Overall, findings build on previous diathesis stress models of depression (Abramson et al. 1989; Metalsky and Joiner 1992), by suggesting that rejection sensitivity represents a specific cognitive-affective diathesis that, when combined with relational stressors that inhibit the development of autonomy and relatedness within close relationships, creates a high level of risk for late adolescent depressive symptoms. Notably, the same pattern of vulnerability for rejection sensitive teens played out in relation to three distinct qualities of adolescents’ relationships with mothers, with their families on a broader level, and with friends to predict increases in depressive symptoms. The presence of relationship stressors alone did not invariably predict increases in depressive symptoms, but rather the presence of close relationship stressors in combination with rejection sensitivity did. If these results are replicated, they suggest the potential value in working to prevent or reduce the onset of depressive symptoms by considering rejection sensitivity as a risk factor that might be addressed separately from actual experiences of rejection or from actual experience of depressive symptoms, as some interpersonal psychotherapies currently suggest (Mufson et al. 1993). One possibility to be explored is whether reducing individuals’ rejection sensitivity might also increase their resilience or decrease their vulnerability to relational stressors with parents and friends.

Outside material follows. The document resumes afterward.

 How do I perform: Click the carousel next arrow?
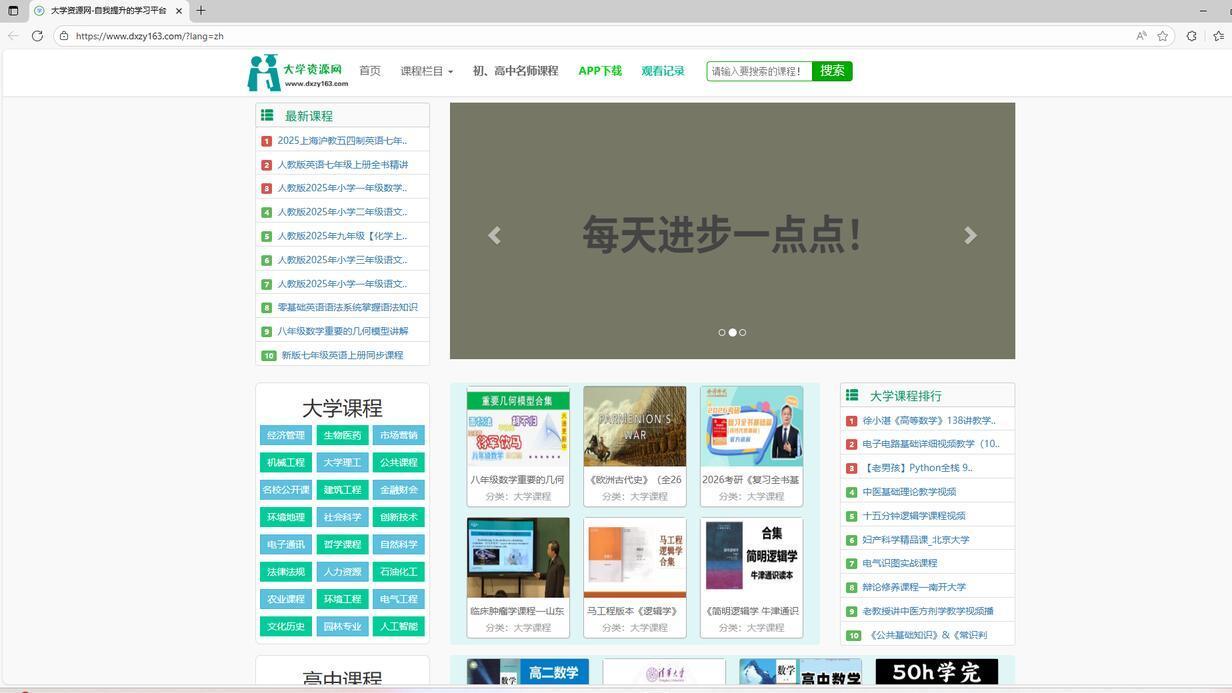point(970,236)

The current study utilized multiple methods, including both self-reports and observations of social interactions between adolescents and their mothers and close friends, which serve to reduce potential confounds from the negative perceptual biases of depressed adolescents (Gotlib 1983). In addition, each of the demonstrated findings in the current study involved relative changes in depressive symptoms over time, after accounting for baseline levels of depressive symptoms. While this statistical approach utilizes only one possible measure of change over time and does not establish causal pathways, it does eliminate the possibility that initially high and stable levels of depressive symptoms are accounting for later psychological difficulties (e.g., Lewinsohn and Essau 2002). An additional limitation to consider when interpreting study findings is that the current sample of adolescents is a community-based, normative sample that was not selected to be particularly at-risk for high levels of depression or psychopathology. The patterns found in this study cannot be generalized to adolescents who struggle with clinically elevated levels of depression. Future research should consider employing other methods (e.g. growth curve modeling) and utilizing other types of samples, in order to examine patterns of change in depressive symptoms and/or the development of more severe psychopathology over longer time periods. Finally, several minor measurement limitations should be considered, including the use of different assessments of depressive symptoms (e.g., CDI and BDI), the fact that income was measured once (and could potentially change over the course of the study), and the moderate strength of reliability for observations of close peer interpersonal support.